Friday, May 25, 2007

FOKUS UN, Memang Perlu Dipersiapkan Matang

Ruang pengadilan memang masih berbicara keadilan. Dalam sidang gugatan yang diajukan oleh mereka yang merasa menjadi korban Ujian Nasional tahun lalu, pengadilan memutuskan bahwa pemerintah telah lalai dalam mempersiapkan UN sehingga mengakibatkan hak asasi penggugat atas pendidikan yang layak tidak terpenuhi.

Kemenangan ini jelas sebuah langkah maju.

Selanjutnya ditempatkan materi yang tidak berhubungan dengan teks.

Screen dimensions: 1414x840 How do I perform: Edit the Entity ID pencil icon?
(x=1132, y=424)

Warga negara Indonesia sendiri telah memberikan bukti bahwa mereka hanyalah menjadi korban dari sebuah kebijakan bernama UN.

Lagi-lagi kita membuktikan bahwa UN adalah sebuah pelanggaran hukum. Dalam kasus yang mencuat belakangan ini, berdasarkan laporan Komunitas Air Mata Guru di Medan, kecurangan UN justru telah menjadi bukti bahwa asumsi pemerintah mengenai peningkatan prestasi melalui UN hanyalah utopis semata. UN telah menjadikan pendidikan tercerabut dari akarnya yang sebenarnya.

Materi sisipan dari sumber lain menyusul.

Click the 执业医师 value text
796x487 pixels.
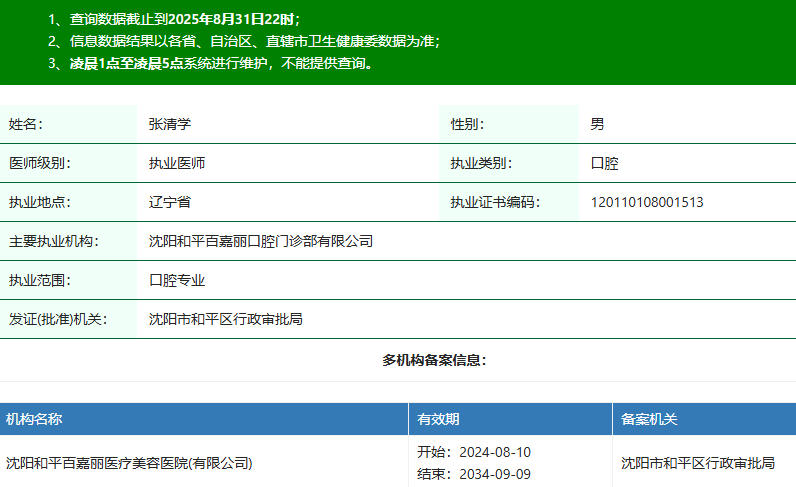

Kebijakan UN memang bisa kita nilai sebagai kebijakan yang salah kaprah. Dengan kebijakan itu seluruh lembaga pendidikan di Indonesia, dimana pun dan pada jenjang apapun dianggap memiliki awal yang sama. Padahal sejatinya tidak demikian.

Pemerintah seolah menutup mata dari fakta bahwa pendidikan kita masih penuh dengan carut marut. Yayasan Nurani Dunia misalnya pernah menunjukkan fakta kerusakan bangunan sekolah di Jawa Barat, sebuah provinsi yang begitu dengan pemerintah pusat. Tetapi nyatanya kerusakan itu seolah dibiarkan.

Pemerintah selalu punya dalih. Pemerintah menyatakan bahwa pemerintah tidak dapat membiayai pembangunan sekolah, pengadaan guru dan lain sebagainya. Padahal untuk pekerjaan tersebut, pemerintah telah mendapatkan amanah dari konstitusi kita sendiri mengenai alokasi anggaran sebesar 20 persen dari APBN.

”Keberanian” pemerintah melanggar sendiri harapan yang telah disampaikan oleh penyusun konstitusi jelas merupakan sebuah pelanggaran. Maka jika diurutkan ke belakang, kasus yang memenangkan gugatan warga negara ini sebenarnya sudah bisa ditebak memang harus mengalahkan pemerintah. Pengadilan oleh Mahkamah Konstitusi telah memenangkan gugatan PGRI yang meminta pemerintah memperhatikan dengan benar bagaimana upaya mengalokasikan anggaran pendidikan dalam APBN.

Memang kita harus akui bahwa pemerintah kesulitan dalam membangun pendidikan kita. Tetapi solusi hal itu bukan tidak pernah ada. Pemerintah harus bercermin dari apa yang dengan usaha sendiri dilakukan oleh masyarakat.

Yayasan Sampoerna misalnya telah mengalokasikan diri bertahun-tahun yang lalu untuk memberikan beasiswa kepada para siswa dan guru yang tidak mampu untuk bersekolah dan meneruskan pendidikannya. Melalui dana yang disisihkan oleh perusahaannya, pemilik perusahaan tersebut memberikan bantuan kepada sekolah yang tidak mampu.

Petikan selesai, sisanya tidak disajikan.